**EXERCISE PROMPT**
Copy out the lines from the one containing "Where should I" to the one containing "coord(348,619)", both included, keeping each line unchanged. Leave the pictures out.

··· DATA ROWS

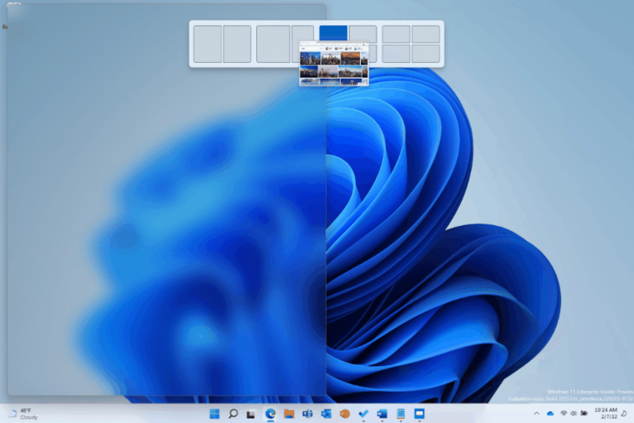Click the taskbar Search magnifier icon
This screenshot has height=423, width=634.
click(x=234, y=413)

······
··· DATA ROWS

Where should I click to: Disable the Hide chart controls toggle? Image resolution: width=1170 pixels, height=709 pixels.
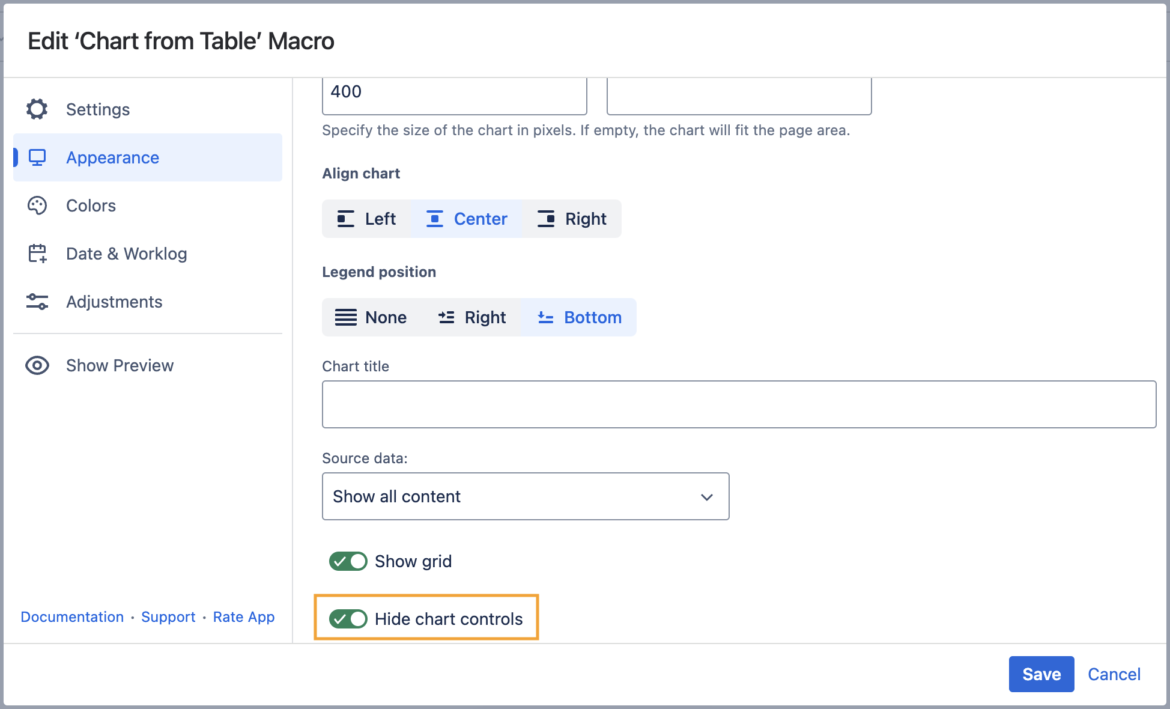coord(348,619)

······

**RESPONSE**
Where should I click to: Disable the Hide chart controls toggle? Image resolution: width=1170 pixels, height=709 pixels.
coord(348,619)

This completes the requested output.